Exercise brief
Quote exactly and only this range of lines in the data below: the line that holds "Given: Open More" to the line that holds "Click the 14h", both included.

Start of Block

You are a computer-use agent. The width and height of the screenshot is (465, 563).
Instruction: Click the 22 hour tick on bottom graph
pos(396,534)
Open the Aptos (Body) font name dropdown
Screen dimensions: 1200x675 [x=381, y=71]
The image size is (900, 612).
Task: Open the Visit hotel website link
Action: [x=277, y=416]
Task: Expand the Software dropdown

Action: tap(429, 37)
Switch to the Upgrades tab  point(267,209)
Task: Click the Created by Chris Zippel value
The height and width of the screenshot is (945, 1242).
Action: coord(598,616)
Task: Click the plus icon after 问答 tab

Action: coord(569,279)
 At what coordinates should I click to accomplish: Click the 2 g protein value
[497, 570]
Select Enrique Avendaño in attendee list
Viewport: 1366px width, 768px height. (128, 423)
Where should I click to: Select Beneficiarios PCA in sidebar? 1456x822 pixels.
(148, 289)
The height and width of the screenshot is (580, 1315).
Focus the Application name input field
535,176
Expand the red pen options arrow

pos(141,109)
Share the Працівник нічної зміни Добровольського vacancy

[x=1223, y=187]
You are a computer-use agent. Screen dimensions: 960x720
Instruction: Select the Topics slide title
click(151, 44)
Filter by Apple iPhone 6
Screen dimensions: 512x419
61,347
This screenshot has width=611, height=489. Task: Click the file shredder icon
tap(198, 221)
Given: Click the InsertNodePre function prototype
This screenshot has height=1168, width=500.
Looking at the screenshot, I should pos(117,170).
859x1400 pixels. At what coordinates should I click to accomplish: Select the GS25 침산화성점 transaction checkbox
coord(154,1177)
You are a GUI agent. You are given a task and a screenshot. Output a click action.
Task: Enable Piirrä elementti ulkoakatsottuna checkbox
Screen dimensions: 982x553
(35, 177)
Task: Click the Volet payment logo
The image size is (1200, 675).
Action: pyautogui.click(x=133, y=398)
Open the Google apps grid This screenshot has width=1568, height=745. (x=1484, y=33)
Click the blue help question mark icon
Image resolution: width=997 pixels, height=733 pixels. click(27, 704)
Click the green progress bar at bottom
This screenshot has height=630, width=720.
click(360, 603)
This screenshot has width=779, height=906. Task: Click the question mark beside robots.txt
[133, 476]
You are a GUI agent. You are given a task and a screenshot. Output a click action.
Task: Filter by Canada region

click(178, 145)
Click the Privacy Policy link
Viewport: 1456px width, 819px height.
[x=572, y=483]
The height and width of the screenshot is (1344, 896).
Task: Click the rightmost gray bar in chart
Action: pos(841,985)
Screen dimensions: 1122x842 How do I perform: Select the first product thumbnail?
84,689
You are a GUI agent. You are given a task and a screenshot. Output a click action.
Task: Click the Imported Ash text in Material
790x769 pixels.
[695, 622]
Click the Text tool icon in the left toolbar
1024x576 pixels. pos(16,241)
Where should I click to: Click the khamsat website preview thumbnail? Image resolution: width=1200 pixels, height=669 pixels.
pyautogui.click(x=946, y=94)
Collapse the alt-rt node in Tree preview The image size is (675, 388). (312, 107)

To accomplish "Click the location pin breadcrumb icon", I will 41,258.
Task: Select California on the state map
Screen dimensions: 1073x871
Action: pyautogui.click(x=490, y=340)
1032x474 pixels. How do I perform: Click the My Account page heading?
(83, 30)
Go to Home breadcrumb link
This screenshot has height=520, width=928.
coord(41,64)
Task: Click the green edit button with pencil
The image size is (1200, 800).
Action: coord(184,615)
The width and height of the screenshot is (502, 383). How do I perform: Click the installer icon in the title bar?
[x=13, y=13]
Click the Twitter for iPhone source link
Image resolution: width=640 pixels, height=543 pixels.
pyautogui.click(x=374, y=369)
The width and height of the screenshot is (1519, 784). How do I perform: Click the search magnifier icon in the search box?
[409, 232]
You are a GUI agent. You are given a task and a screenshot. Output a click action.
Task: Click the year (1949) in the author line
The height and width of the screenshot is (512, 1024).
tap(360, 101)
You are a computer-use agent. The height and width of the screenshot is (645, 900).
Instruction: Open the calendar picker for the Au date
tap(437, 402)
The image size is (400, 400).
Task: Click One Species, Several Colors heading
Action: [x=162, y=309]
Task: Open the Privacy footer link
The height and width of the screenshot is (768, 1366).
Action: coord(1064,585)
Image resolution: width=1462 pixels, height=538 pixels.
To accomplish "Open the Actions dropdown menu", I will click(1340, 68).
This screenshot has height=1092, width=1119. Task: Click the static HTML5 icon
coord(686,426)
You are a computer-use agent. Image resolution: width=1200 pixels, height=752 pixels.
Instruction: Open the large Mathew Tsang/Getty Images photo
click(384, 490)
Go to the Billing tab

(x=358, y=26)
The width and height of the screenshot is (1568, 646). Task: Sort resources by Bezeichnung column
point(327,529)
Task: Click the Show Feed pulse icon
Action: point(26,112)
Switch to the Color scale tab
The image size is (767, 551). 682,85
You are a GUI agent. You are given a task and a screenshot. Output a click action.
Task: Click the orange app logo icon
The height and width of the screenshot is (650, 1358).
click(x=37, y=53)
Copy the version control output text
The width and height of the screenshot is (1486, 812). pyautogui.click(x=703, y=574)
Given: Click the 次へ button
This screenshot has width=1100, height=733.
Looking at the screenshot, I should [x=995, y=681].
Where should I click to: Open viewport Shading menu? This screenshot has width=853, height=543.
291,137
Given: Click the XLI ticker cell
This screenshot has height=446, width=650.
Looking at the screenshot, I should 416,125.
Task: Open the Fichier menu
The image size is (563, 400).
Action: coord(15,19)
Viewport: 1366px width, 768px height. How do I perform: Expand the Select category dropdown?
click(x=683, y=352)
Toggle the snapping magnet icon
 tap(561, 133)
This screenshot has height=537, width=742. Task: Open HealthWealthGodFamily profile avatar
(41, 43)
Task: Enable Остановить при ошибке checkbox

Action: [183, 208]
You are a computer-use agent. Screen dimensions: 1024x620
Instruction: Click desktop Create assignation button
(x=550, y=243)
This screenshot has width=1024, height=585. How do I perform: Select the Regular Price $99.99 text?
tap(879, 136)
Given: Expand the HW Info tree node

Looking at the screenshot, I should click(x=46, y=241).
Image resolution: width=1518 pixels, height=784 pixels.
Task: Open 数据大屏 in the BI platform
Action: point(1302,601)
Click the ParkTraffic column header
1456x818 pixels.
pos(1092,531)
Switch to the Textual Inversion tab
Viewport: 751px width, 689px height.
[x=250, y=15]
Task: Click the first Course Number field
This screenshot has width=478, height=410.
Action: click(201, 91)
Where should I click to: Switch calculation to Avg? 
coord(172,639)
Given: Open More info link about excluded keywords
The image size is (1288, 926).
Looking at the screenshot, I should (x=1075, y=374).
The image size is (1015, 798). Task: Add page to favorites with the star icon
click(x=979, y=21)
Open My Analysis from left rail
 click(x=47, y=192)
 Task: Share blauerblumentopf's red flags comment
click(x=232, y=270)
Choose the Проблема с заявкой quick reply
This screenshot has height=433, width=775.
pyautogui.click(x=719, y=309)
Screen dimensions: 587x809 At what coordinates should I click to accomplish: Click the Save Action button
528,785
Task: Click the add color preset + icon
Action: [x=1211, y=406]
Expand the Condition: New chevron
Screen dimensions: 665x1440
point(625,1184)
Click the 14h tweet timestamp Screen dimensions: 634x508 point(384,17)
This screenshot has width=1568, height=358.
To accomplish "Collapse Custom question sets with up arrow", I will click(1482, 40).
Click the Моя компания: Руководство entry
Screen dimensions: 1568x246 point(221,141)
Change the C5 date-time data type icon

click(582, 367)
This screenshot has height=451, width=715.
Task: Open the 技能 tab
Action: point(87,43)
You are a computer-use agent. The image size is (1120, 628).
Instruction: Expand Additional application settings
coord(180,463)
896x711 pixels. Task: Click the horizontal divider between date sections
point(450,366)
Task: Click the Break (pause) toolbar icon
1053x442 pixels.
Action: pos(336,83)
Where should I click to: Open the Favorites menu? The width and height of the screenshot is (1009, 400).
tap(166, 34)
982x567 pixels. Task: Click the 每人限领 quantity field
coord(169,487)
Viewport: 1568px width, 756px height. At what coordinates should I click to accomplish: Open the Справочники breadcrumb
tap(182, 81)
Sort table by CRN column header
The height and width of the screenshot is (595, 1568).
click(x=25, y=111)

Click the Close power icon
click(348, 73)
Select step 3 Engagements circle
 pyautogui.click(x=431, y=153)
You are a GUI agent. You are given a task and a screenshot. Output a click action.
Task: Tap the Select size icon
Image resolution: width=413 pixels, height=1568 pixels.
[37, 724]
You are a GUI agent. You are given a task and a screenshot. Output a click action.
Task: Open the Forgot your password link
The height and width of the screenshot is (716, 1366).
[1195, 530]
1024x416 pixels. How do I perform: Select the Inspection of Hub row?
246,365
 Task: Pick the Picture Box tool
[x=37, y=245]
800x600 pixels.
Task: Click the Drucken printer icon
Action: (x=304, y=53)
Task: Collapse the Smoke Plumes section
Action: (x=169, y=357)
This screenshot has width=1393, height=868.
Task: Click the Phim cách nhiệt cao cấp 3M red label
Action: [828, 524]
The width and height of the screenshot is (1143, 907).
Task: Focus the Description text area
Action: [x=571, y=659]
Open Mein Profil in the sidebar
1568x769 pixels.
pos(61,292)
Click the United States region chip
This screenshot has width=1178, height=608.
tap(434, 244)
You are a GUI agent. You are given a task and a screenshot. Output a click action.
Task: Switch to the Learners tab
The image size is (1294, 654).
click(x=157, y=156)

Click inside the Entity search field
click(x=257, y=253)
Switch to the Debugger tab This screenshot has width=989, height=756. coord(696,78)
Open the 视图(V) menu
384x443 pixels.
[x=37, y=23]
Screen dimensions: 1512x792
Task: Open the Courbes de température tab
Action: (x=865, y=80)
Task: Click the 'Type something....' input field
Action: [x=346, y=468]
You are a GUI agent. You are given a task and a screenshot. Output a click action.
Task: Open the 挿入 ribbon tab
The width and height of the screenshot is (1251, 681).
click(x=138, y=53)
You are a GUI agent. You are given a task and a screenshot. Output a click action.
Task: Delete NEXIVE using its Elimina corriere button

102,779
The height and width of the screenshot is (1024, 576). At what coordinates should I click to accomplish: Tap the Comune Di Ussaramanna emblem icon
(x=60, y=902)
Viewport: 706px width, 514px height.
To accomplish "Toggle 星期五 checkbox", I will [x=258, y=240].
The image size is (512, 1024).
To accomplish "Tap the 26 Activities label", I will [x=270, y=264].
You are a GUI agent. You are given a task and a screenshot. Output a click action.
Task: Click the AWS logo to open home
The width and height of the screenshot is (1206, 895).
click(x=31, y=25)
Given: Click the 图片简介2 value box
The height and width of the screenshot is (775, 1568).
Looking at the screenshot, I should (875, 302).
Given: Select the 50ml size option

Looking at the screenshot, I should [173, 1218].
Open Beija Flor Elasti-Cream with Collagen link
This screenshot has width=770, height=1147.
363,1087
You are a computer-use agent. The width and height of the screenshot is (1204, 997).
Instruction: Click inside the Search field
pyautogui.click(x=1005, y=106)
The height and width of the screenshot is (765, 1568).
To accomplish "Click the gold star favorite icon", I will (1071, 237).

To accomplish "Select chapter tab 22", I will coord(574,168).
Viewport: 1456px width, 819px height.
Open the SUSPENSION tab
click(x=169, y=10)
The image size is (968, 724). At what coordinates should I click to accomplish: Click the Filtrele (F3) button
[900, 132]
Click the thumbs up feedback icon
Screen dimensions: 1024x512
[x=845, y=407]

End of Block

Output below
Given: Open More info link about excluded keywords
The image size is (1288, 926).
Looking at the screenshot, I should (x=1075, y=374).
The image size is (1015, 798). Task: Add page to favorites with the star icon
click(x=979, y=21)
Open My Analysis from left rail
 click(x=47, y=192)
 Task: Share blauerblumentopf's red flags comment
click(x=232, y=270)
Choose the Проблема с заявкой quick reply
This screenshot has height=433, width=775.
pyautogui.click(x=719, y=309)
Screen dimensions: 587x809 At what coordinates should I click to accomplish: Click the Save Action button
528,785
Task: Click the add color preset + icon
Action: [x=1211, y=406]
Expand the Condition: New chevron
Screen dimensions: 665x1440
point(625,1184)
Click the 14h tweet timestamp Screen dimensions: 634x508 point(384,17)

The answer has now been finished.